Government increased taxes on fuel, sugar, cooking oil, cement, alcohol, motorcycles, and betting.
These are connected. Fuel is the bloodstream of the economy. When fuel rises, transport costs rise. When transport rises, food prices rise. When food rises, household budgets tighten. Businesses pass costs to consumers.
This is inflation transmission. A Shs200 fuel increase looks small, but its ripple effects are large.
Even if official inflation stays low, households feel real cost-of-living pressure.
This is the difference between statistical inflation and lived inflation. Governments measure one. Citizens feel the other.
Small businesses: Opportunity meets pressure
For SMEs, the Budget is a paradox.
Farmers: Biggest winners, if they adapt
Farmers stand to gain most. Shs2.26 trillion for agro-industrialisation — the highest ever — shows Government recognises agriculture as the economy’s backbone.
Investments in irrigation, extension, mechanisation, coffee expansion, livestock, research, and storage create opportunity.
But there’s a new condition: The Budget rewards commercialisation, not just production.
The old model was plant, harvest, sell raw. The new model is produce, aggregate, process, package, brand, and access markets.
Farmers who stay at production level may survive. Those who add value will prosper.
Access to finance is improving through PDM, Emyooga, UDB, GROW, and others. Infrastructure and digital growth expand markets.
Yet operating costs are rising. Transport is costlier. Commodity prices are up. Compliance is tighter. Competition is fiercer.
SMEs that survive will improve efficiency, use technology, cut waste, and build stronger value.
The informal trader must think like an entrepreneur. The entrepreneur must think like an industrialist. The industrialist must think like an exporter.
That is economic evolution.
What it means for Lango households
For Lango, the Budget offers direct gains: cattle restocking, coffee expansion, agricultural financing, health infrastructure, skills programmes, and the Lira-Gulu-Agago power line.
But the real opportunity is aligning with Government’s priorities.

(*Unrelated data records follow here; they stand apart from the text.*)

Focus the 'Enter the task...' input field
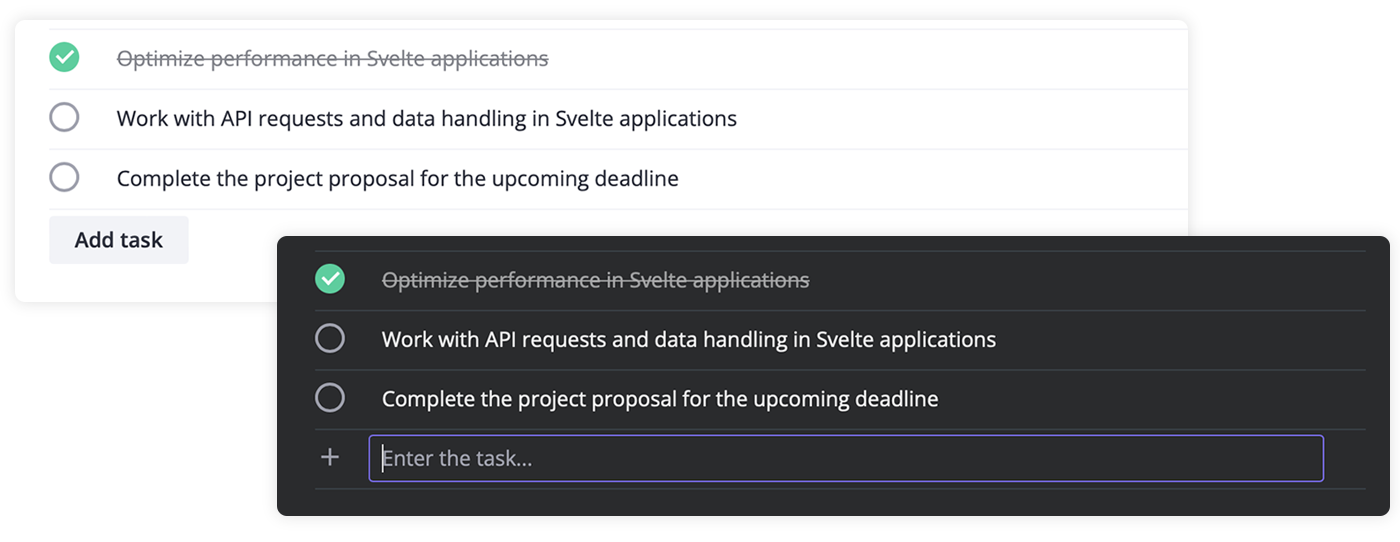 (845, 458)
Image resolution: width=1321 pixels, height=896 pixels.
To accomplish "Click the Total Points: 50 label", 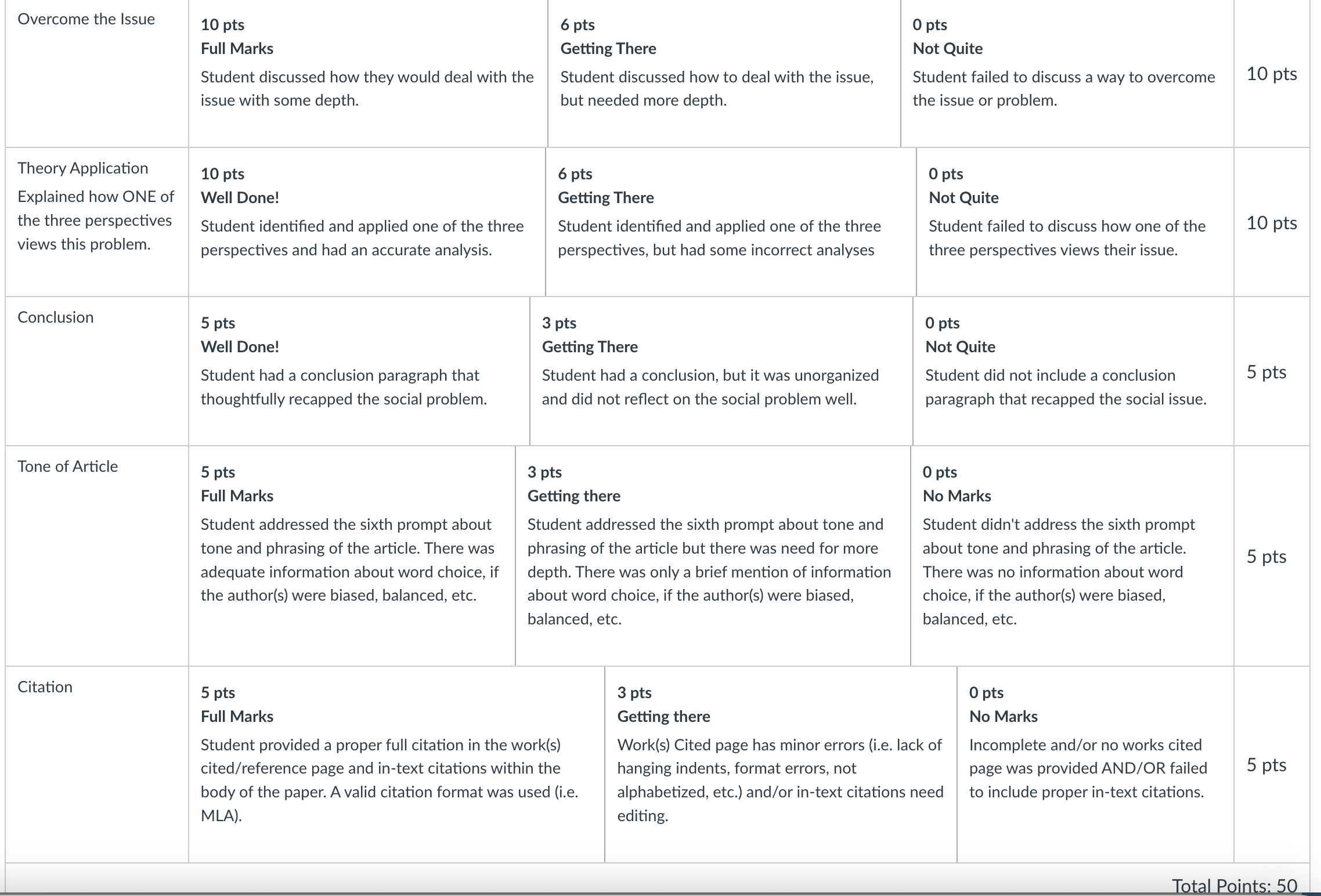I will click(x=1234, y=886).
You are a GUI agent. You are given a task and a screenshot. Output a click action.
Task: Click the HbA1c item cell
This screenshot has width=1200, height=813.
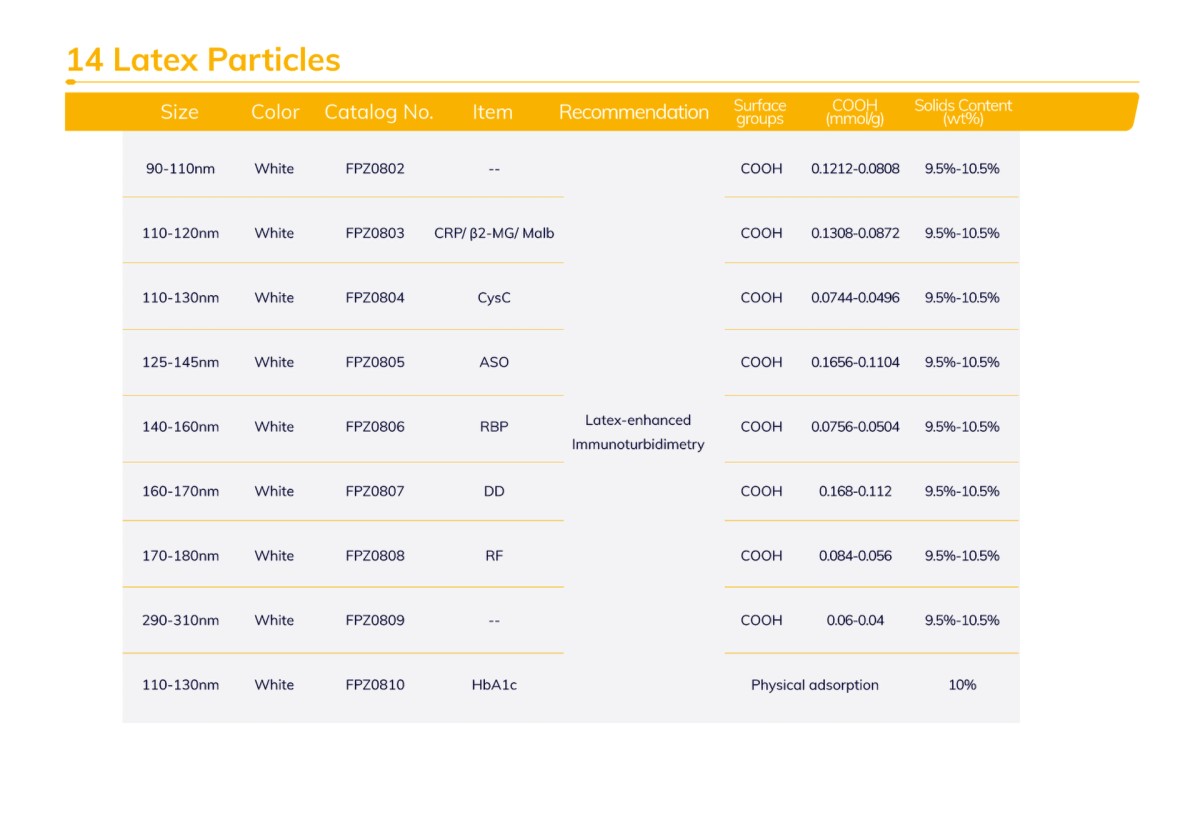(494, 685)
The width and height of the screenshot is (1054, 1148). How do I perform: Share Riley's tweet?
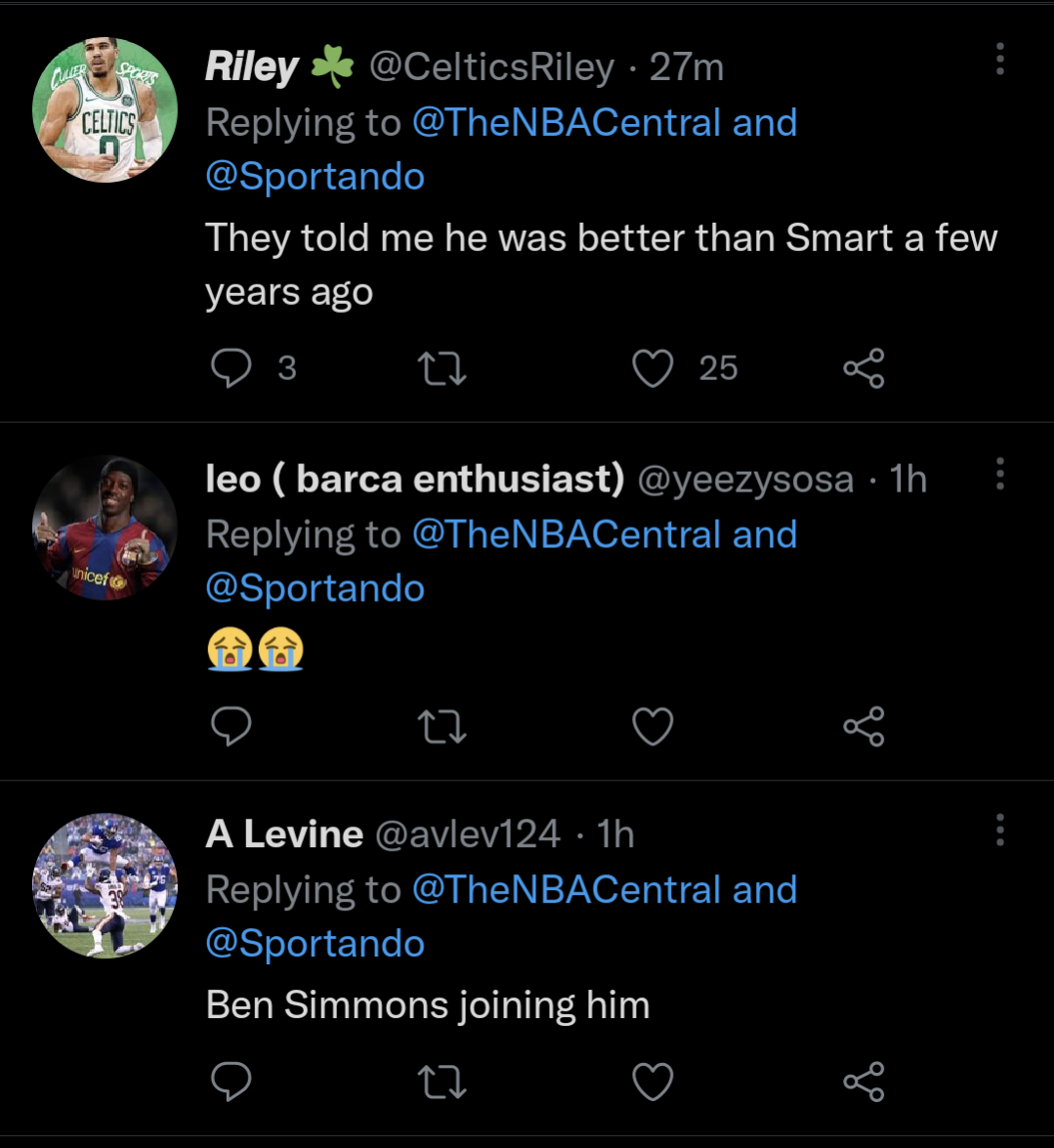864,368
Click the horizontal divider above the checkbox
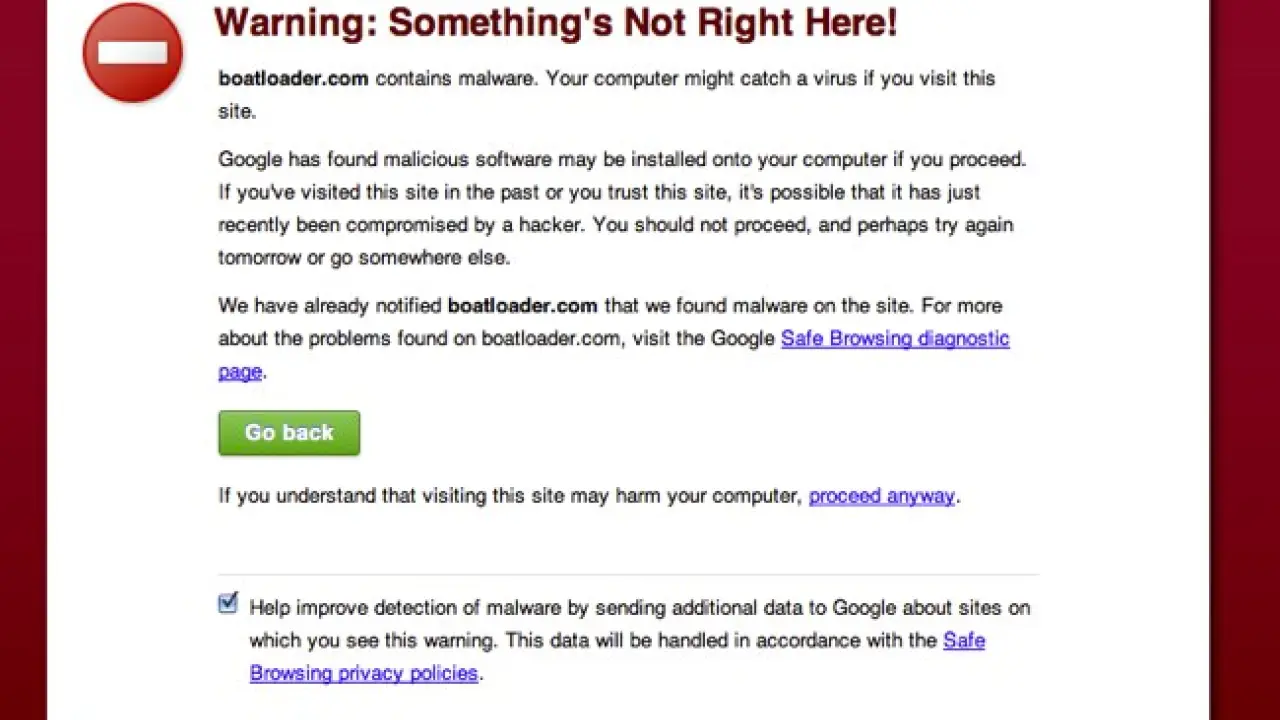 (628, 575)
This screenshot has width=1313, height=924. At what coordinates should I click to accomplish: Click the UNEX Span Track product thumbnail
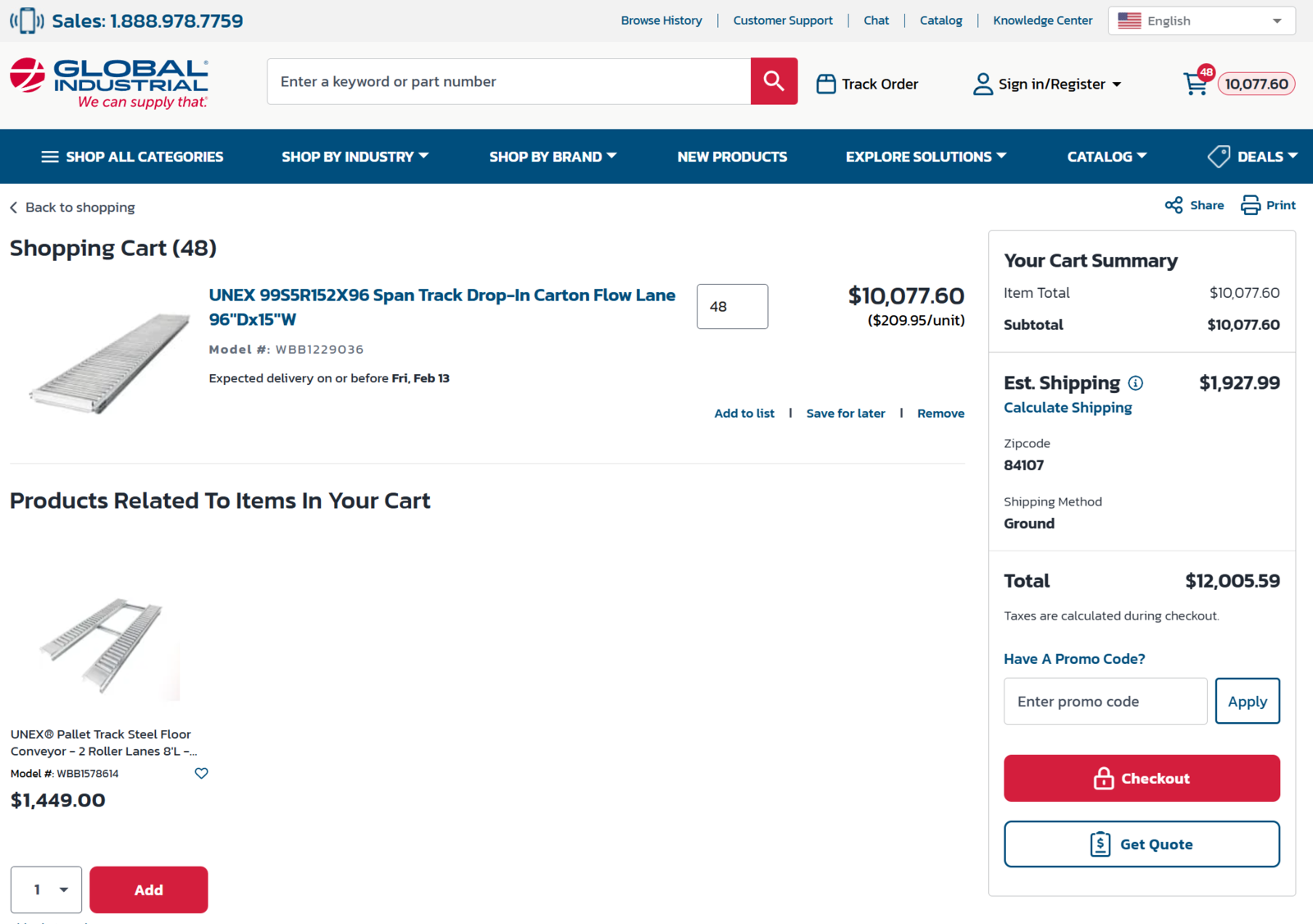point(109,361)
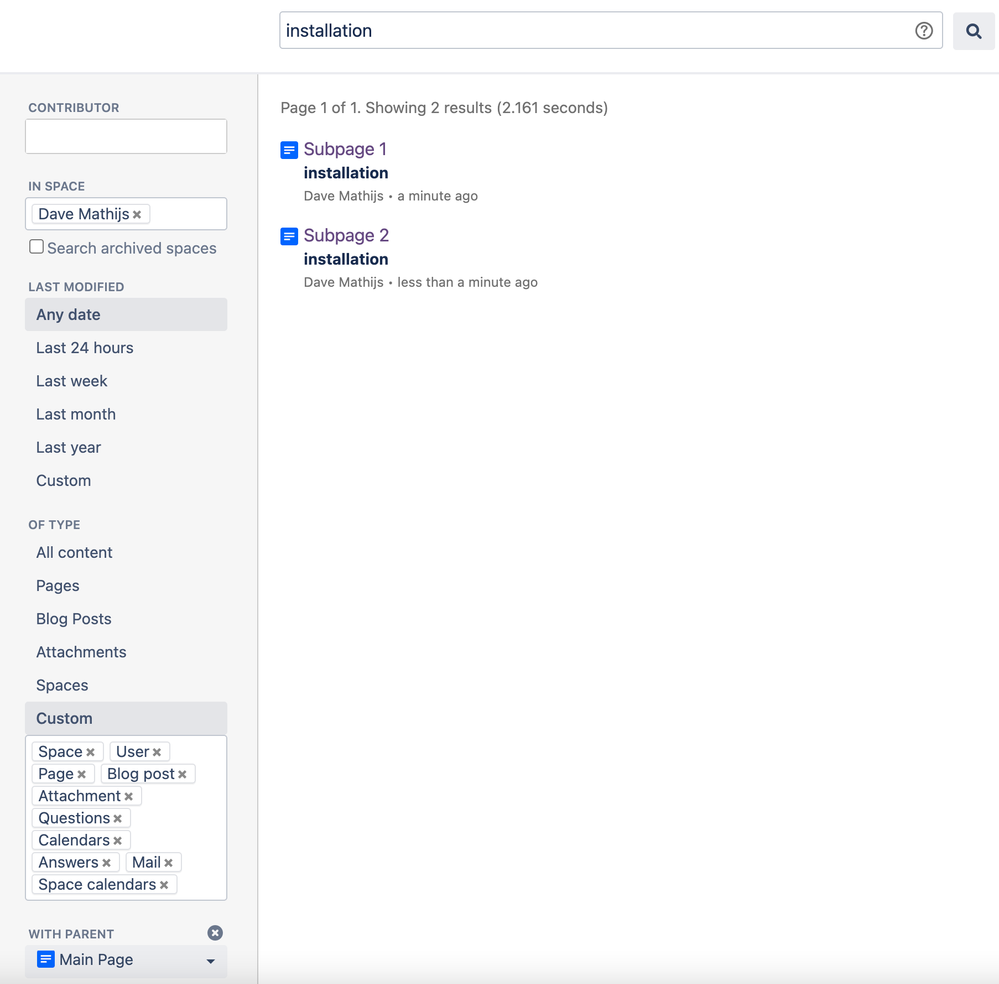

Lango has strengths in grain, oilseeds, cassava, rice, livestock, fisheries, and regional trade.
The danger is remaining a raw commodity economy. The opportunity is becoming an agro-industrial economy.
That choice will determine whether Lango participates in growth — or shapes it.
The citizen’s wake-up call
The FY2026/27 Budget is more than a fiscal document. It is an economic message.
It tells Ugandans the future will reward productivity over dependency, enterprise over passivity, and value addition over raw extraction.
The Budget creates pathways — not guarantees. Opportunities are real. So are the pressures.
Households must think differently. Save intentionally. Borrow productively. Spend strategically. Build practical skills. Put enterprise at the centre.
The new Ugandan economy will not be won by those who wait. It will be won by those who adapt.
That is the deepest lesson of this budget:
The economy is growing. The question is whether the ordinary citizen is growing with it.